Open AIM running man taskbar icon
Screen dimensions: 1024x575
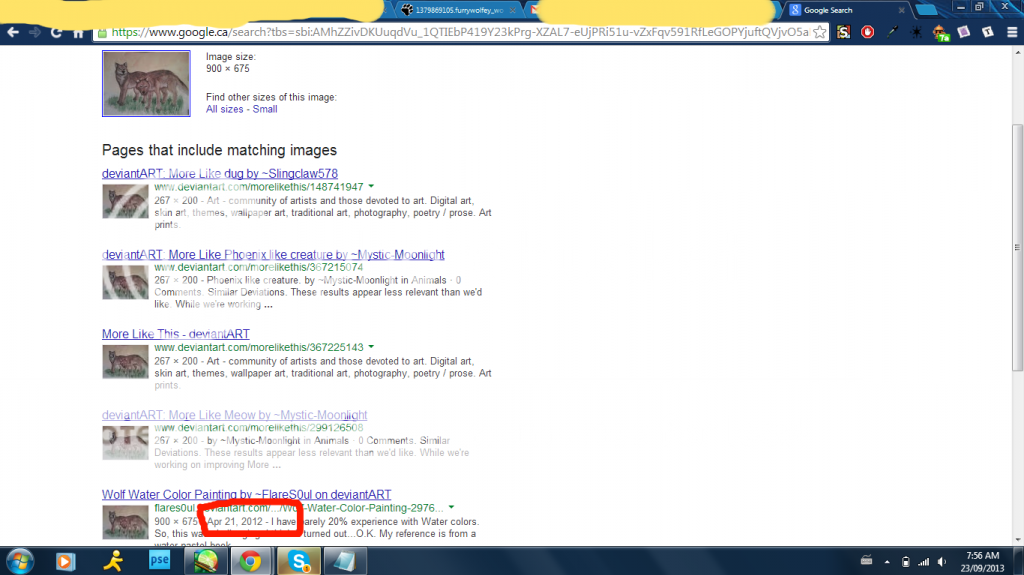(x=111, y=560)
...
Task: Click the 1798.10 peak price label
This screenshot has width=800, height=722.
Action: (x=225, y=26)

Written task =
Repeat the data from the line containing "Task: Click the 1798.10 peak price label" through the line containing "Action: (x=225, y=26)", inclusive.

Solution =
Task: Click the 1798.10 peak price label
This screenshot has width=800, height=722.
Action: (x=225, y=26)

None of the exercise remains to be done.